In order to study the effect of Ghrelin on inducing microglia polarization in the brain after ischemia. After the rats were treated with CI model, 5 rats were randomly selected from the sham group, CI group and CI+Ghrelin group respectively. After execution, the tissue in the ischemic penumbra of bilateral striatum was quickly separated. Compared with the sham group, the percentage of M1 type microglia/macrophages in the CI group increased dramatically. Compared with the CI group, the percentage of M1 type microglia/macrophages in the CI+Ghrelin group decreased dramatically (Figure 4 A,B). The above results indicated that Ghrelin can reduce the percentage of M1 type microglia/macrophages.

In this study, we found that in the rat model of focal CI, Ghrelin can reduce M1 microglia/macrophages in the ischemic penumbra zone by activating the AKT pathway, and also promote the recovery of nerve function after ischemia.

After ischemic stroke, the different polarization states of microglia change dynamically with the course of the disease. Studies have shown that in the early stage of ischemia, M2 type microglia rapidly increase within 24 h of injury, and their phenotypic markers are highly expressed in the core area of ischemia.16 At this time, microglia can reduce tissue damage, enhance nerve regeneration and tissue repair, and exert neuroprotective effects. Subsequently, the M2 type gradually transformed to the M1 type. The M1 type microglia markers began to increase on the 3rd day after ischemia, and became dominant on the 7th day, and continued for several weeks.17 At this time, activated microglia extends from the ischemic core area to the peripheral area of the infarction- the ischemic penumbra area. The function of M1 type microglia is mainly to promote the release of inflammatory factors, which is not conducive to the regeneration and repair of the late stage of CI, but aggravates brain damage. Therefore, we can inhibit the transition from M2 to M1 and induce the transition from M1 to M2 to increase the ratio of M2/M1, thereby reducing neuroinflammation after CI. This experiment verifies that Ghrelin has a significant therapeutic effect on rats with CI injury in vivo, which is reflected in that Ghrelin reduces the cerebral infarct area on the ischemic side of CI rats and promotes the improvement of behavior.

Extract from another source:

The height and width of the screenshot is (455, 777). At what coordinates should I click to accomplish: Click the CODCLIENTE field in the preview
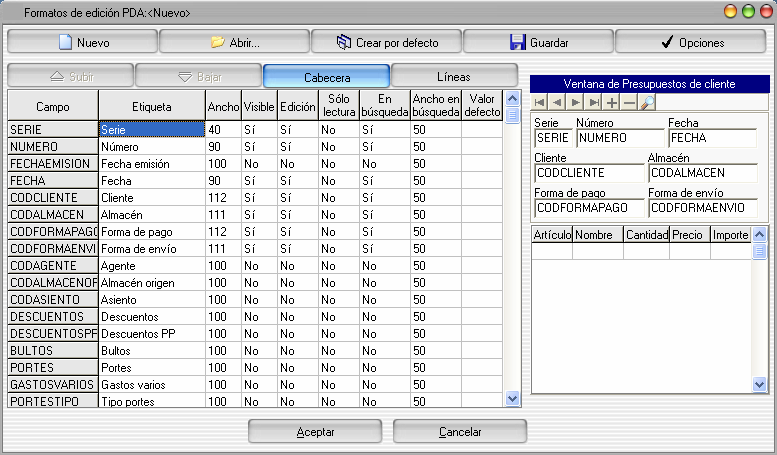(588, 173)
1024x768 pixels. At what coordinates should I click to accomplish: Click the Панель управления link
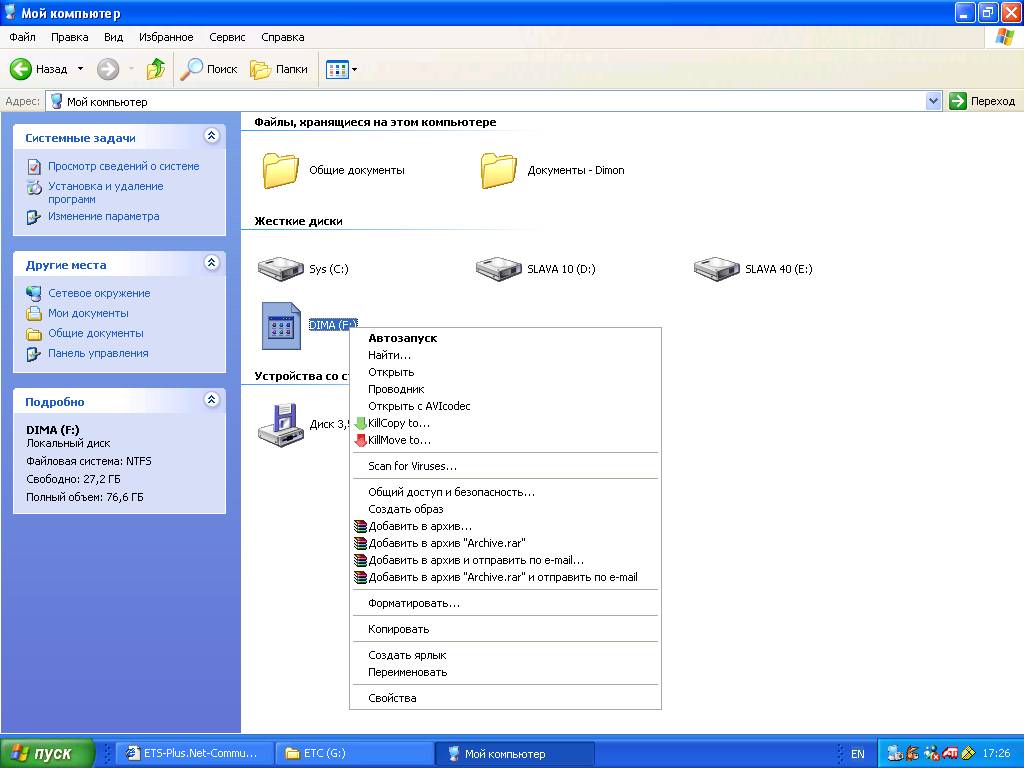point(98,353)
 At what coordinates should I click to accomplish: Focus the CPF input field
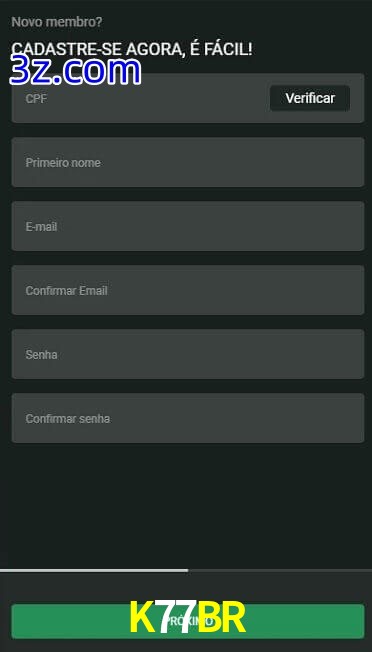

In this study, the inflammatory cytokines IL-1β and TNF-α were selected as the research objects to explore the effect of Ghrelin on the mRNA expression of inflammatory factors in rats with CI injury. TNF-α is synthesized by macrophages, and its overexpression can lead to the activation of neutrophils and lymphocytes and the expression of adhesion factors, which in turn aggravates ischemic brain tissue damage.18,19 IL-1β is mainly derived from glial cells, neurons and vascular endothelial cells, and its overexpression causes a large number of neutrophils to enter the central nervous system, release harmful inflammatory mediators, and aggravate brain damage.20,21 And we confirmed that Ghrelin can inhibit the expression of IL-1β and TNF-α, thereby inhibiting the inflammatory response in the ischemic area.

Ghrelin promotes the phosphorylation of AKT in the brain after ischemia. The AKT pathway can inhibit inflammation through activation of the mTOR complex. Activated Akt phosphorylates multiple downstream targets that also regulate apoptosis related proteins including members of the Bcl-2 protein family, BAD, and so on. Ghrelin negatively regulates apoptotic and inflammatory responses by AKT pathway.

In this study, we demonstrated that Ghrelin can promote brain injury repair and neurological function recovery after brain ischemia, and the mechanism may be related to the activation of AKT pathway, thereby reducing M1 microglia at the ischemic site, it will provide a new repair mechanism and a new drug target for the repair of ischemic brain injury.